*Отрывок со страницы*.

Ко всем моим делам неизменно примешивается какое-нибудь недоразумение, тот вздор, до которого так охоч был фельдмаршал Суворов. Он и зятя своего, бездарного Хвостова, привечал лишь за то, что тот неведомо каким образом носил титул графа Италийского. Очень это веселило мудреного старика. Разгром альманаха начался с истошно ругательной статьи И.Рябова в "Правде", где основной удар пришелся по яшинским "Рычагам" и нагибинскому "Хазарскому орнаменту". Все понимали, что долбать меня надо за "Свет в окне" - о бунте маленького человека, "винтика", восставшего против системы, и на двухдневном шабаше в ЦДЛ и во всех органах печати, кроме "Правды", так и делали. А "Правда" назвала невинный рассказ "Хазарский орнамент"- о том, как в Мещеру приезжает новый хороший секретарь райкома.
В чем тут дело? Это до сих пор остается для меня загадкой, одной из тех нелепиц, которыми так богата моя литературная жизнь. Единственно правдоподобное объяснение такое: бывший секретарь писательской партийной организации Владыкин некоторое время работал в "Правде" то ли зав литературным отделом, то ли редактором по этому отделу (возможно, его должность называлась как-то иначе, я не силен в партийно-бюрократическом жаргоне). Он попросил у меня рассказ. Я дал ему "Свет в окне", полагая, что публикация в газете не помешает его альманашной судьбе. Рассказ приняли, горячо одобрили, набрали, откорректировали и отложили. Может быть, Владыкин боялся, что я
подниму шум: почему же в органе Центрального Комитета мне ни слова не сказали, что рассказ порочный, вредный, очернительский, троцкистский наконец! И до этого договорились мои коллеги на писательском форуме. Еще там сказали, что рассказ звучит призывом к бунту рабочего класса в союзе с интеллигенцией против партийного руководства. В рассказе нет, даже в подтексте, ни одного интеллигента.
Вот почему "Правда" обрушилась на "Хазарский орнамент", не обмолвившись и словом о "Свете в окне". Меня необходимо было покрыть. Собрание оценило административную грацию руководящего органа: на статью в "Правде" ссылались все хулители - рябовский поклеп являлся как бы основополагающим документом, но молчаливым сговором было признано, что "Правда" прибегла к эзоповскому языку и, говоря "Хазарский орнамент", подразумевала "Свет в окне".

*Исходные данные*.
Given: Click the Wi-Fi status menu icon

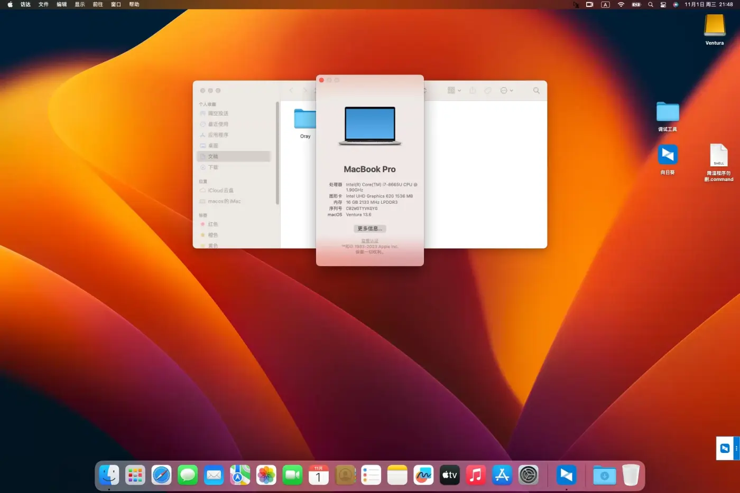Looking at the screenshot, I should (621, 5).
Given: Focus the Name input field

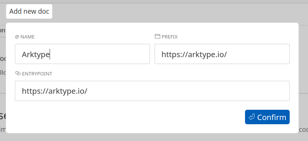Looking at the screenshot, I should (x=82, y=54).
* * *
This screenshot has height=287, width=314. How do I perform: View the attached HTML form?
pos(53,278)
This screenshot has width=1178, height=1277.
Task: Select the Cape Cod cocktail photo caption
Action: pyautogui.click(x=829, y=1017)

*Задание*.
Отредактируйте отрывок о разгроме альманаха, начиная со слов "Ко всем моим" и заканчивая словами "хороший секретарь райкома.", заменив "шабаше" на "собрании". Приведите этот фрагмент целиком.

*Выполненное задание*.
Ко всем моим делам неизменно примешивается какое-нибудь недоразумение, тот вздор, до которого так охоч был фельдмаршал Суворов. Он и зятя своего, бездарного Хвостова, привечал лишь за то, что тот неведомо каким образом носил титул графа Италийского. Очень это веселило мудреного старика. Разгром альманаха начался с истошно ругательной статьи И.Рябова в "Правде", где основной удар пришелся по яшинским "Рычагам" и нагибинскому "Хазарскому орнаменту". Все понимали, что долбать меня надо за "Свет в окне" - о бунте маленького человека, "винтика", восставшего против системы, и на двухдневном собрании в ЦДЛ и во всех органах печати, кроме "Правды", так и делали. А "Правда" назвала невинный рассказ "Хазарский орнамент"- о том, как в Мещеру приезжает новый хороший секретарь райкома.